Implications of all the available evidence
At present, the monitoring of patients with diagnosed Barrett's oesophagus relies on endoscopy, which is invasive for patients and expensive for the health-care system. The use of a Cytosponge-biomarker test has the potential to more objectively risk-stratify patients and identify a low-risk group for monitoring within the primary care setting that could be spared endoscopy.
For TFF3-positive patients, it is essential that additional biomarkers are tested to assess the presence of genetic or molecular abnormalities indicative of dysplasia, because positive tests in patients with very benign disease at low risk of progression are common in early cancer detection.7 Overdiagnosis and overtreatment have adverse consequences for both patients and health-care providers.8 Our primary goal is thus to identify patients with Barrett's oesophagus with a very-low-risk profile, so that these individuals can be reassured without having to undergo endoscopy.

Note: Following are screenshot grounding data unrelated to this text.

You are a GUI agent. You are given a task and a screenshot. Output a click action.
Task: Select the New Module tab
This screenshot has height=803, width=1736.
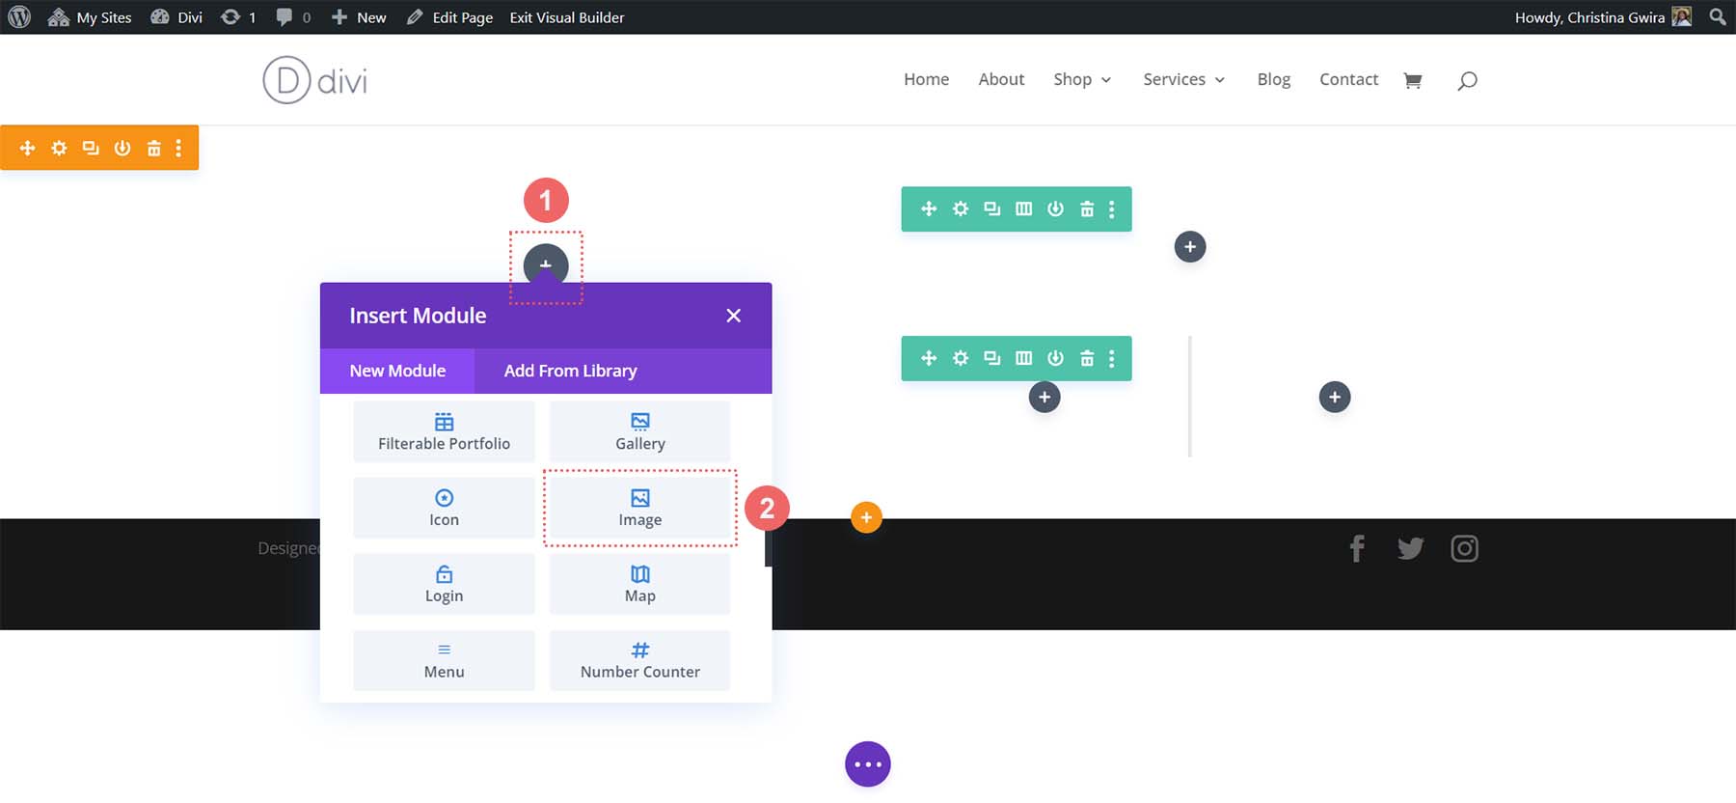pyautogui.click(x=397, y=371)
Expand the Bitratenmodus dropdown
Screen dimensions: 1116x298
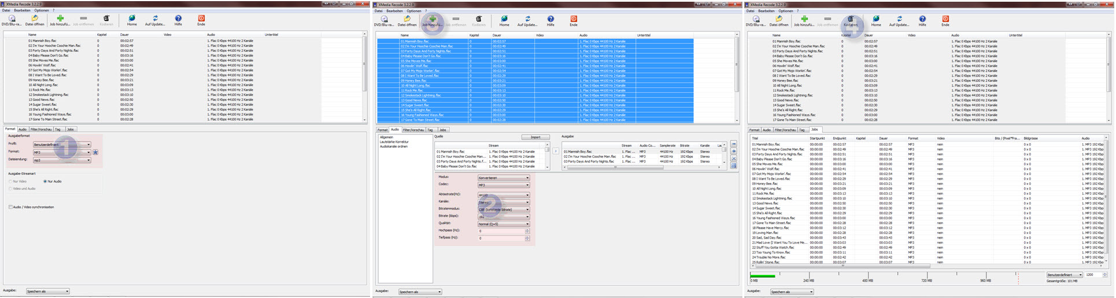click(x=503, y=210)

We have shown that TP53 mutations qualify for a risk stratification biomarker and are detectable using the Cytosponge.9 We have also shown that the Cytosponge sample is representative of the multiple clones within a diverse genetic content.10 However, for a risk-stratification tool to be clinically applicable, it is important not to miss patients with high-grade dysplasia and intramucosal adenocarcinoma. Although TP53 mutation has a high specificity, it will not identify all patients with high-grade dysplasia or early cancer because its prevalence is 70–80%.9, 11 To increase sensitivity for high-risk patients with Barrett's oesophagus, we propose including additional molecular biomarkers combined with clinical factors.

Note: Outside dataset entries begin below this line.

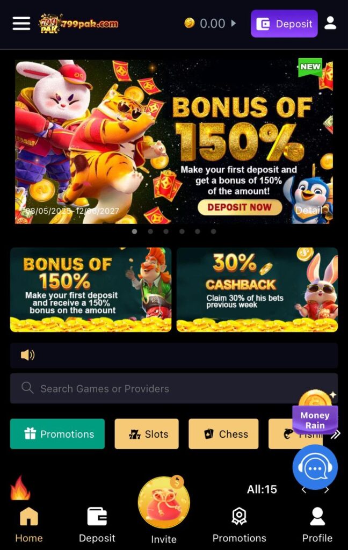Click the gold coin balance icon
Image resolution: width=348 pixels, height=550 pixels.
click(190, 23)
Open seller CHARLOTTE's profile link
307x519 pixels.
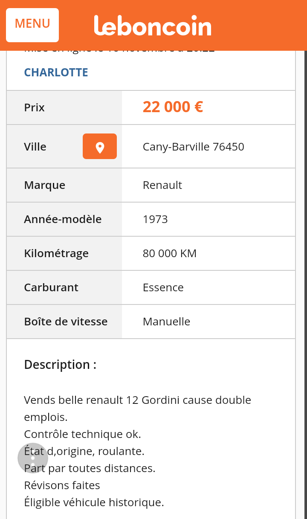click(56, 72)
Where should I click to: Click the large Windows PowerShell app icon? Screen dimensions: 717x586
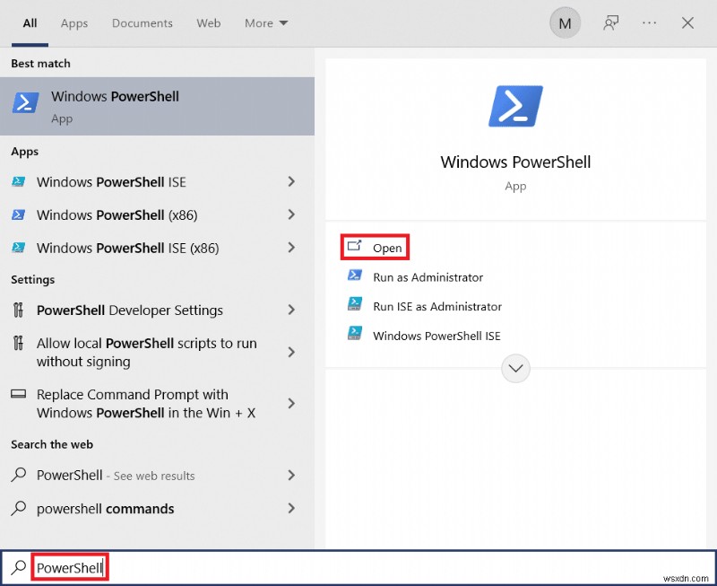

Hence, we aimed to identify a clinically applicable risk-stratification biomarker panel that could be used on the Cytosponge samples; to apply this panel to a large cohort of patients with Barrett's oesophagus and a TFF3-positive Cytosponge sample to confidently identify a low-risk group of at least 30% of cases who could be spared endoscopy; and to test the Cytosponge risk-stratification model on an independent cohort of patients.